Exercise requirements: Copy all of the material below, line for line.

┌────────

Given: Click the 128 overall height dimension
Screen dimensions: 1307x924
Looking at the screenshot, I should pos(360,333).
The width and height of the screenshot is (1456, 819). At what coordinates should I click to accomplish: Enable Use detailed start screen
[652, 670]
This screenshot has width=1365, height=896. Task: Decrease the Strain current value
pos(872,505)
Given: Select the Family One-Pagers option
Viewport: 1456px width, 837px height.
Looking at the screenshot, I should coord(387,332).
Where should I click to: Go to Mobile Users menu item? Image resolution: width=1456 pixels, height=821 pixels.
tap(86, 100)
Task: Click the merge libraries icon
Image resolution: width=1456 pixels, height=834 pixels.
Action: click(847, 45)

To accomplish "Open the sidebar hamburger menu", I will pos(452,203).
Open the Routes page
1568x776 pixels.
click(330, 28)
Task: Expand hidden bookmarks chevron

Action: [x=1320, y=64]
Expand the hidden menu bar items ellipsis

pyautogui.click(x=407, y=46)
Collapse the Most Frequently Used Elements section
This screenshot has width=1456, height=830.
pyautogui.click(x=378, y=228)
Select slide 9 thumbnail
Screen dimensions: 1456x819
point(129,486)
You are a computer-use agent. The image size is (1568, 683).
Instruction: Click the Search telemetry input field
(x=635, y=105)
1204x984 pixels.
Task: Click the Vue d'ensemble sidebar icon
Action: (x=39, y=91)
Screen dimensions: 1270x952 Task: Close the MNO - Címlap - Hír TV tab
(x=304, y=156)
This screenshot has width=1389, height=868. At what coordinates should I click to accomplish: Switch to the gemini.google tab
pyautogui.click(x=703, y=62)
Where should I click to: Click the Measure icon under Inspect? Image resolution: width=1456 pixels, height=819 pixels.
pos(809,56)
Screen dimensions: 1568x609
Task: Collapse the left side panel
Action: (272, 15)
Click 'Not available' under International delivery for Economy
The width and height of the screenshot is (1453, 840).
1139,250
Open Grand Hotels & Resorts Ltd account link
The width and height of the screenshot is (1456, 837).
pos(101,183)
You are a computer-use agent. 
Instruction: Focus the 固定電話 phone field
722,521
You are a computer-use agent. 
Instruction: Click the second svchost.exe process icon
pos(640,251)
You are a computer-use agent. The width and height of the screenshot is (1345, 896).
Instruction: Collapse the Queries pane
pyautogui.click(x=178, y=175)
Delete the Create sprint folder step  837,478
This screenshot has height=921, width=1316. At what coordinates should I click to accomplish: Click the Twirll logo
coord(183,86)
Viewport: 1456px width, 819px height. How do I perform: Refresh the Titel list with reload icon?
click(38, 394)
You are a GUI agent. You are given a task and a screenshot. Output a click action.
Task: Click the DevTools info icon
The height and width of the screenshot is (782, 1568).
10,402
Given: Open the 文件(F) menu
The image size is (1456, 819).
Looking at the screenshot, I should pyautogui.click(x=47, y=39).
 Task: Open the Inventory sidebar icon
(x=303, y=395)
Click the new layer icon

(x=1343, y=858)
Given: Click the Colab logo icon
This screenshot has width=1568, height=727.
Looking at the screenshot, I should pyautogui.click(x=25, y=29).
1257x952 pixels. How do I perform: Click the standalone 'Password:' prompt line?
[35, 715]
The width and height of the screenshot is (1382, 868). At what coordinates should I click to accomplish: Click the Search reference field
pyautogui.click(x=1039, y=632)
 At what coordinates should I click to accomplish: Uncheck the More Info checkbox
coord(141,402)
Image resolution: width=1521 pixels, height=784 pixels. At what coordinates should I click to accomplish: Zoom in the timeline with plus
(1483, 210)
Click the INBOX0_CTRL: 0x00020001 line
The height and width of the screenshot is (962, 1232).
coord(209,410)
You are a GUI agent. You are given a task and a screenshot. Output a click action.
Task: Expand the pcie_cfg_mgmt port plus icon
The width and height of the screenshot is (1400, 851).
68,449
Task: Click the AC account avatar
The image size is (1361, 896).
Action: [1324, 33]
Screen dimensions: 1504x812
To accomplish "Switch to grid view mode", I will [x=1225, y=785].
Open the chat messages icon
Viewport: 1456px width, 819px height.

└────────

Answer for this exercise:
Given: Click the 128 overall height dimension
Screen dimensions: 1307x924
Looking at the screenshot, I should pos(360,333).
The width and height of the screenshot is (1456, 819). At what coordinates should I click to accomplish: Enable Use detailed start screen
[652, 670]
This screenshot has width=1365, height=896. Task: Decrease the Strain current value
pos(872,505)
Given: Select the Family One-Pagers option
Viewport: 1456px width, 837px height.
Looking at the screenshot, I should coord(387,332).
Where should I click to: Go to Mobile Users menu item? Image resolution: width=1456 pixels, height=821 pixels.
tap(86, 100)
Task: Click the merge libraries icon
Image resolution: width=1456 pixels, height=834 pixels.
Action: click(847, 45)

To accomplish "Open the sidebar hamburger menu", I will pos(452,203).
Open the Routes page
1568x776 pixels.
click(330, 28)
Task: Expand hidden bookmarks chevron

Action: [x=1320, y=64]
Expand the hidden menu bar items ellipsis

pyautogui.click(x=407, y=46)
Collapse the Most Frequently Used Elements section
This screenshot has width=1456, height=830.
pyautogui.click(x=378, y=228)
Select slide 9 thumbnail
Screen dimensions: 1456x819
point(129,486)
You are a computer-use agent. The image size is (1568, 683).
Instruction: Click the Search telemetry input field
(x=635, y=105)
1204x984 pixels.
Task: Click the Vue d'ensemble sidebar icon
Action: (x=39, y=91)
Screen dimensions: 1270x952 Task: Close the MNO - Címlap - Hír TV tab
(x=304, y=156)
This screenshot has width=1389, height=868. At what coordinates should I click to accomplish: Switch to the gemini.google tab
pyautogui.click(x=703, y=62)
Where should I click to: Click the Measure icon under Inspect? Image resolution: width=1456 pixels, height=819 pixels.
pos(809,56)
Screen dimensions: 1568x609
Task: Collapse the left side panel
Action: (272, 15)
Click 'Not available' under International delivery for Economy
The width and height of the screenshot is (1453, 840).
1139,250
Open Grand Hotels & Resorts Ltd account link
The width and height of the screenshot is (1456, 837).
pos(101,183)
You are a computer-use agent. 
Instruction: Focus the 固定電話 phone field
722,521
You are a computer-use agent. 
Instruction: Click the second svchost.exe process icon
pos(640,251)
You are a computer-use agent. The width and height of the screenshot is (1345, 896).
Instruction: Collapse the Queries pane
pyautogui.click(x=178, y=175)
Delete the Create sprint folder step  837,478
This screenshot has height=921, width=1316. At what coordinates should I click to accomplish: Click the Twirll logo
coord(183,86)
Viewport: 1456px width, 819px height. How do I perform: Refresh the Titel list with reload icon?
click(38, 394)
You are a GUI agent. You are given a task and a screenshot. Output a click action.
Task: Click the DevTools info icon
The height and width of the screenshot is (782, 1568).
10,402
Given: Open the 文件(F) menu
The image size is (1456, 819).
Looking at the screenshot, I should pyautogui.click(x=47, y=39).
 Task: Open the Inventory sidebar icon
(x=303, y=395)
Click the new layer icon

(x=1343, y=858)
Given: Click the Colab logo icon
This screenshot has width=1568, height=727.
Looking at the screenshot, I should pyautogui.click(x=25, y=29).
1257x952 pixels. How do I perform: Click the standalone 'Password:' prompt line?
[35, 715]
The width and height of the screenshot is (1382, 868). At what coordinates should I click to accomplish: Click the Search reference field
pyautogui.click(x=1039, y=632)
 At what coordinates should I click to accomplish: Uncheck the More Info checkbox
coord(141,402)
Image resolution: width=1521 pixels, height=784 pixels. At what coordinates should I click to accomplish: Zoom in the timeline with plus
(1483, 210)
Click the INBOX0_CTRL: 0x00020001 line
The height and width of the screenshot is (962, 1232).
coord(209,410)
You are a GUI agent. You are given a task and a screenshot. Output a click action.
Task: Expand the pcie_cfg_mgmt port plus icon
The width and height of the screenshot is (1400, 851).
68,449
Task: Click the AC account avatar
The image size is (1361, 896).
Action: [1324, 33]
Screen dimensions: 1504x812
To accomplish "Switch to grid view mode", I will [x=1225, y=785].
Open the chat messages icon
Viewport: 1456px width, 819px height.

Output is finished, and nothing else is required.